Task »
In the records below, set down word for word the stretch from the line containing "Click the share icon in toolbar" through the line containing "click(68, 55)". Leave the pictures out.

Source data »
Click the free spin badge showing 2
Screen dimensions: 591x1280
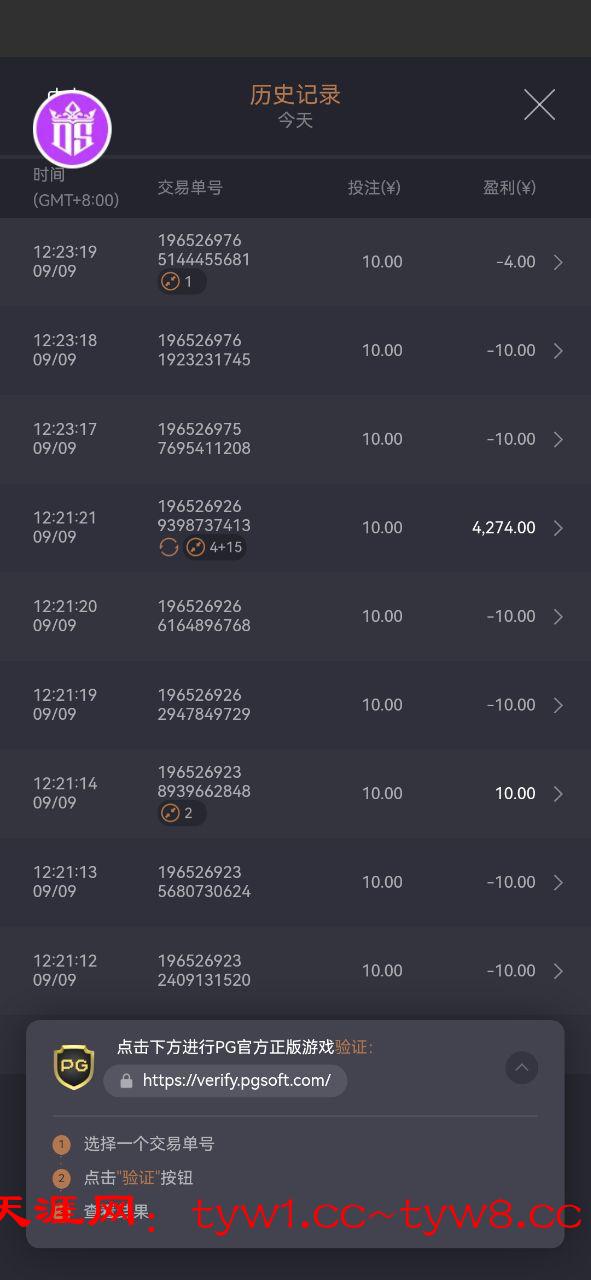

* * *

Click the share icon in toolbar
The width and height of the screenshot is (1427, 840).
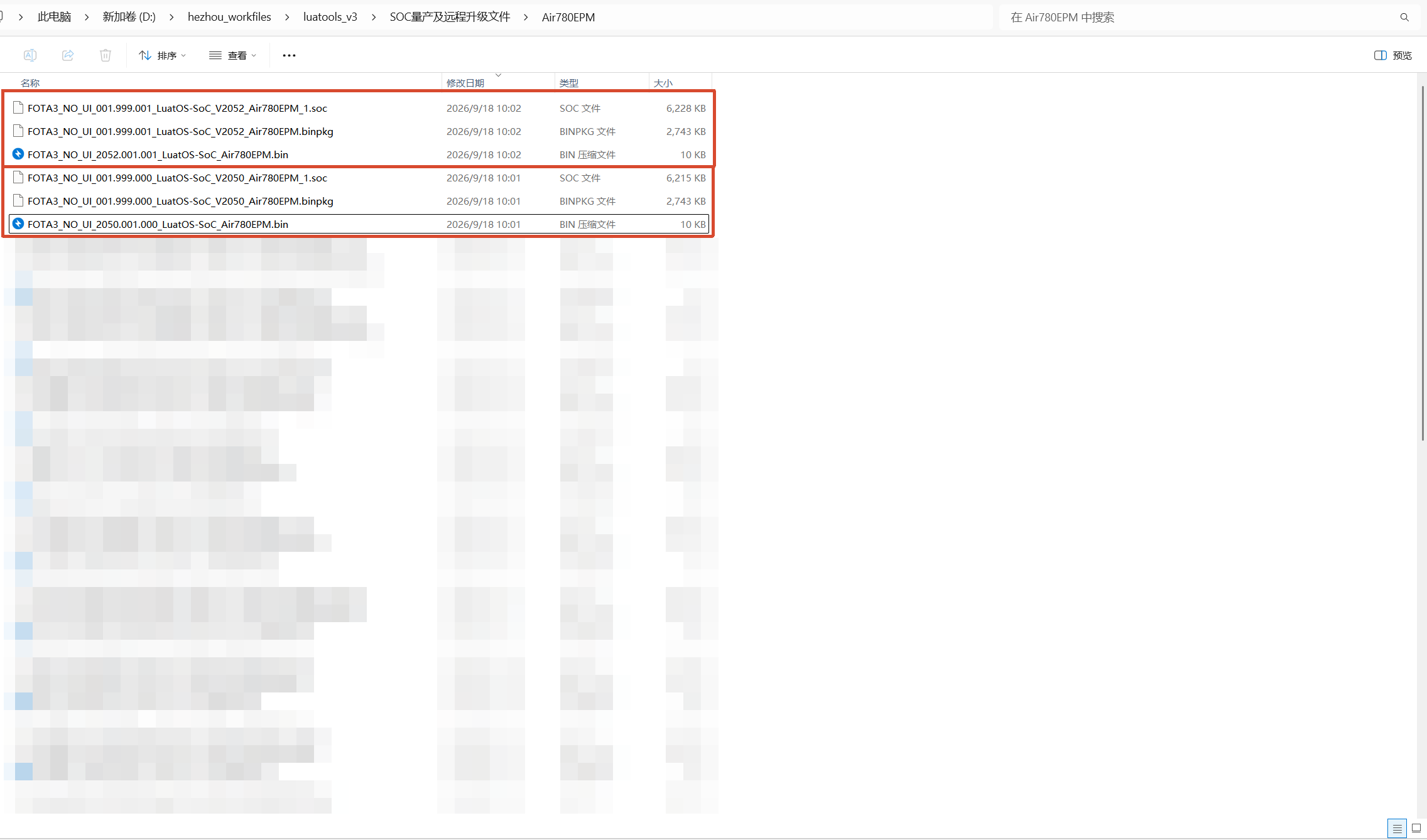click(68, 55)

* * *

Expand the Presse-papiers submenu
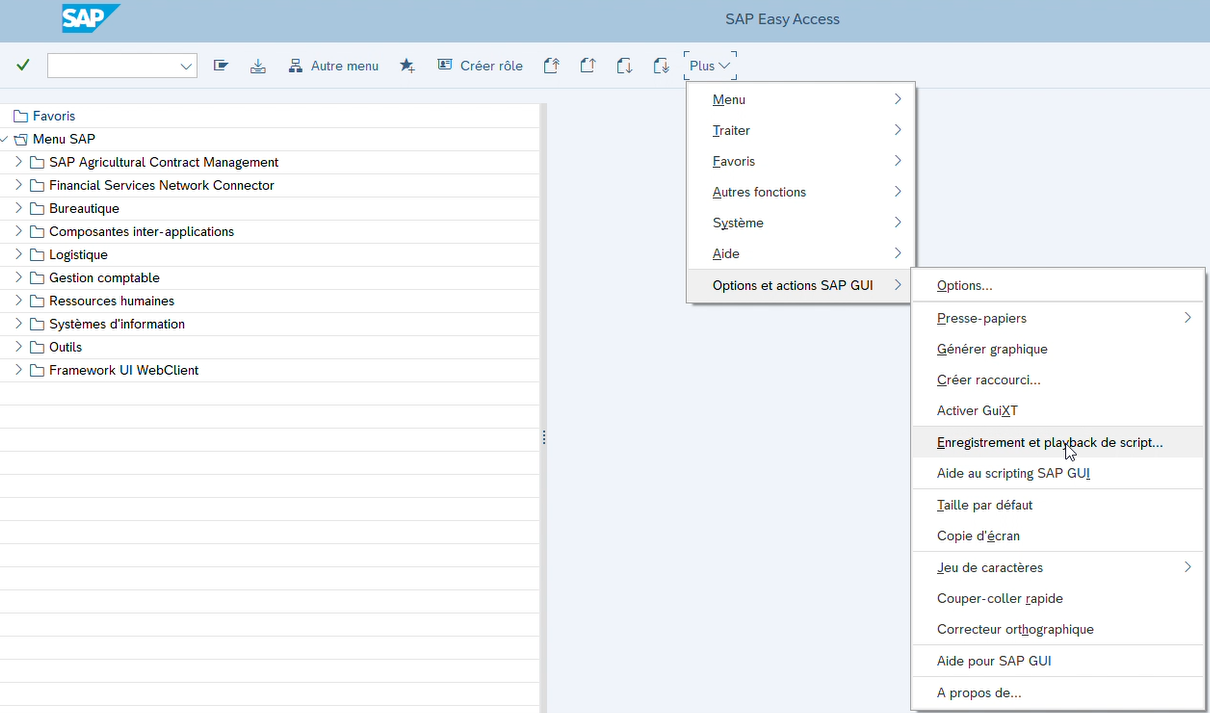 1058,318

Result »
Click the share icon in toolbar
The width and height of the screenshot is (1427, 840).
click(68, 55)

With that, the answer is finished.